Levantou-se. Via a janella da cozinha, o cocó de sinha Victoria, e isto lhe dava pensamentos maus. Foi sentar-se debaixo de outra arvore, avistou a serra coberta de nuvens. Ao escurecer a serra misturava-se com o ceo e as estrellas andavam em cima della. Como era possivel haver estrellas na terra?
A cadellinha chegou-se aos pulos, cheirou-o, lambeu-lhe as mãos e accommodou-se.
Como era possivel haver estrellas na terra?
Entristeceu. Talvez sinha Victoria dissesse a verdade. O inferno devia estar cheio de jararacas e sussuaranas, e as pessoas que moravam lá recebiam cocorotes, puxões de orelhas e pancadas com bainha de faca.
Apesar de ter mudado de lugar, não podia livrar-se da presença de sinha Victoria. Repetiu que não havia acontecido nada e tentou pensar nas estrellas que se accendiam na serra. Inutilmente. Áquella hora as estrellas estavam apagadas.
Sentiu-se fraco e desamparado, olhou os braços magros, os dedos finos, poz-se a fazer no chão desenhos mysteriosos. Para que sinha Victoria tinha dito aquillo?

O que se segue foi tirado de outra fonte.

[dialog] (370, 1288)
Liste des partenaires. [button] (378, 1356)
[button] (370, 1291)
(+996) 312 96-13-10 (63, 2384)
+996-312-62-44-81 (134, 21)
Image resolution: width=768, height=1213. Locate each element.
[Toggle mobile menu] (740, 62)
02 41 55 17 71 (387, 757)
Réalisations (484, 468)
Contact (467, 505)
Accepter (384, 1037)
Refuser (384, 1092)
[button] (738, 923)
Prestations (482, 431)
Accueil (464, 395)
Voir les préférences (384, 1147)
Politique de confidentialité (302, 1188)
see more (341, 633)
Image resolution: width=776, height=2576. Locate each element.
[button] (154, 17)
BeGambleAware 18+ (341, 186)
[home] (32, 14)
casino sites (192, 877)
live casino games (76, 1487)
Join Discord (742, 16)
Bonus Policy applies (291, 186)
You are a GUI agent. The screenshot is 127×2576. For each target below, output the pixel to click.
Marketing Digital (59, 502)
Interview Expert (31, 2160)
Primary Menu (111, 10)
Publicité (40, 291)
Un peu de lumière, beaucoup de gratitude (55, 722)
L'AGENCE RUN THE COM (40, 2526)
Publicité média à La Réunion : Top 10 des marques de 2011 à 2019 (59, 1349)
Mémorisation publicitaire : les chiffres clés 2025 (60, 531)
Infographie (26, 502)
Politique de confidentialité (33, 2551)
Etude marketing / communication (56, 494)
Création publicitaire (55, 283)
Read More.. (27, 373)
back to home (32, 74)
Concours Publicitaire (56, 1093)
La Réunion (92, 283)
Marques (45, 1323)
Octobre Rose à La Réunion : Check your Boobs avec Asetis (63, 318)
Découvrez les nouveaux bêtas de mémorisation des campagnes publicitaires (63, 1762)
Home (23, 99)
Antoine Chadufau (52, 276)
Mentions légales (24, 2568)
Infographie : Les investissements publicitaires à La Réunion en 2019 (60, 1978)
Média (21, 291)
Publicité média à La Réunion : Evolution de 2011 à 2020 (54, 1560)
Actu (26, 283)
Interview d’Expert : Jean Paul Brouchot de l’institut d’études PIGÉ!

Abraçou a cachorrinha com uma violencia que a descontentou. Não gostava de ser apertada, preferia saltar e espojar-se no chão. Farejando a panella, franzia as ventas e reprovava os modos extranhos do amigo. Um osso grande subia e descia no caldo. Esta imagem consoladora não a deixava.
O menino continuava a abraçal-a. E Baleia encolhia-se para não magual-o, soffria a caricia excessiva. O cheiro delle era bom, mas estava misturado com emanações que vinham da cozinha. Havia ali um osso. Um osso graudo, cheio de tutano e com alguma carne.